RECORDS FOR PROCESSING —
--------------------------------
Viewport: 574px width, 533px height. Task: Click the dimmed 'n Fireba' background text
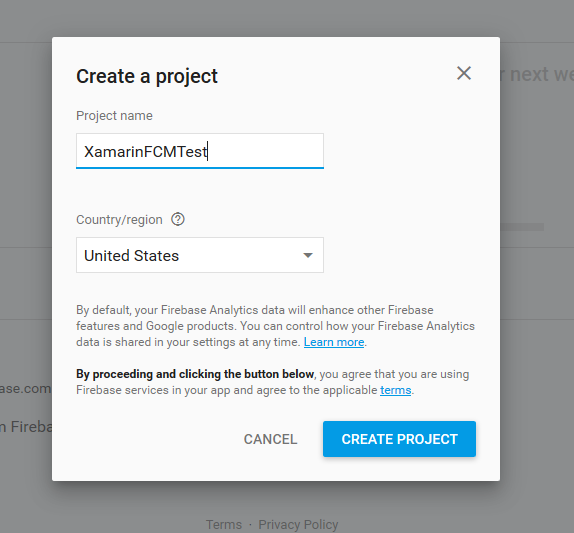(x=26, y=427)
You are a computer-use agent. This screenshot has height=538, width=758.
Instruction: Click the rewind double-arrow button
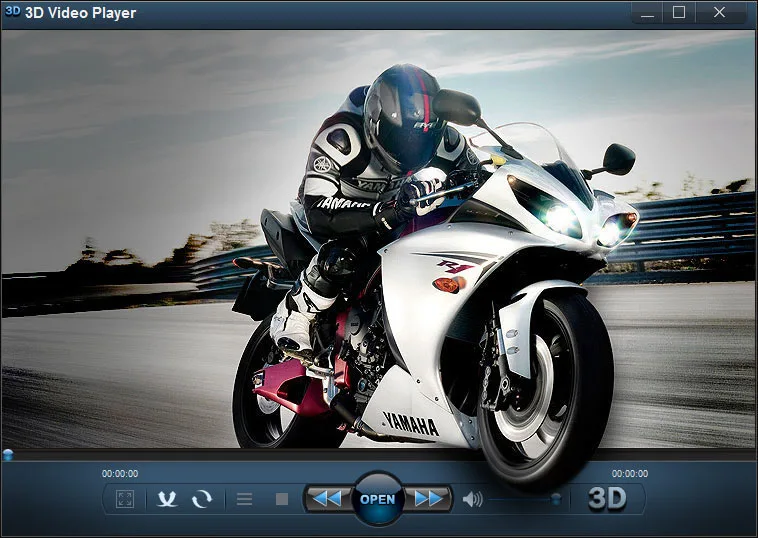[x=328, y=499]
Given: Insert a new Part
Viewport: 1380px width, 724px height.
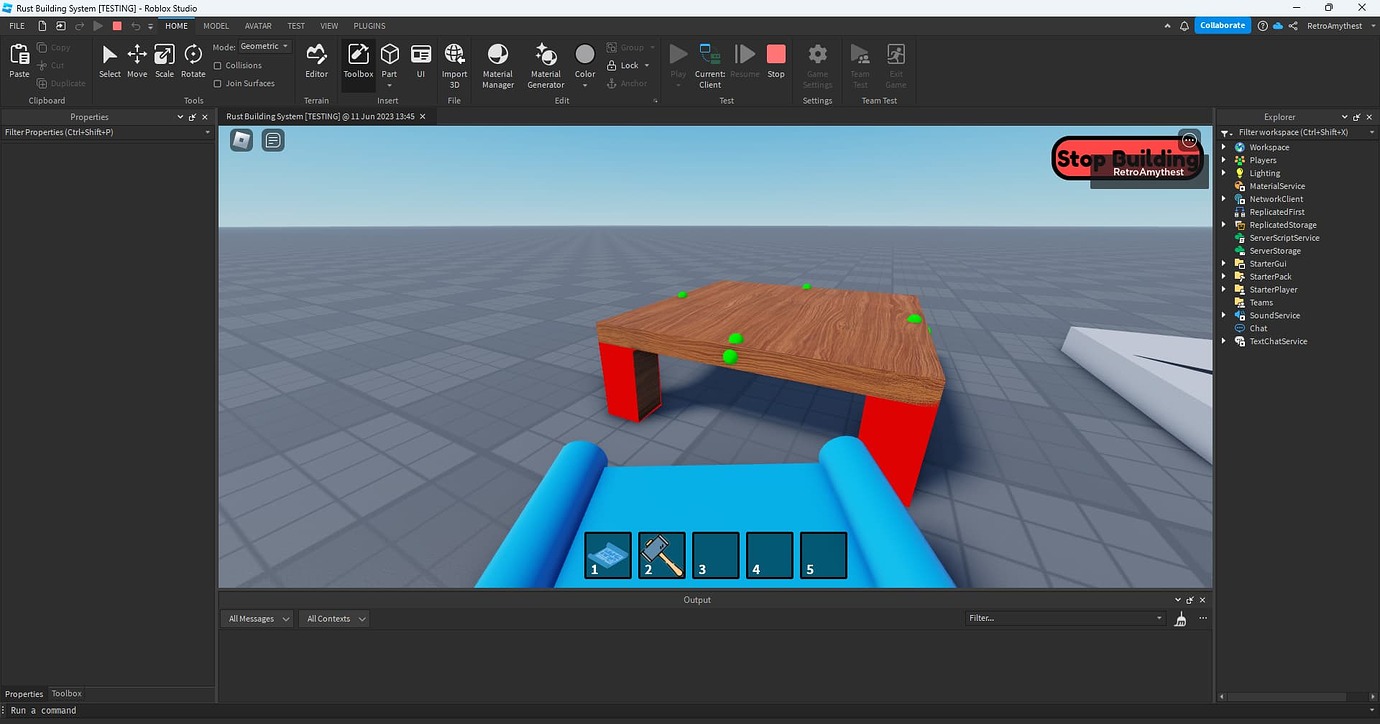Looking at the screenshot, I should click(389, 56).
--------------------------------
TASK OBJECTIVE — Set down the records above exactly, leaving out pictures.

YOUR SOLUTION —
Viewport: 574px width, 533px height. Task: Click the dimmed 'n Fireba' background text
(x=26, y=427)
You are a computer-use agent. This screenshot has height=538, width=758.
Instruction: Click the rewind double-arrow button
[x=328, y=499]
Given: Insert a new Part
Viewport: 1380px width, 724px height.
Looking at the screenshot, I should click(389, 56).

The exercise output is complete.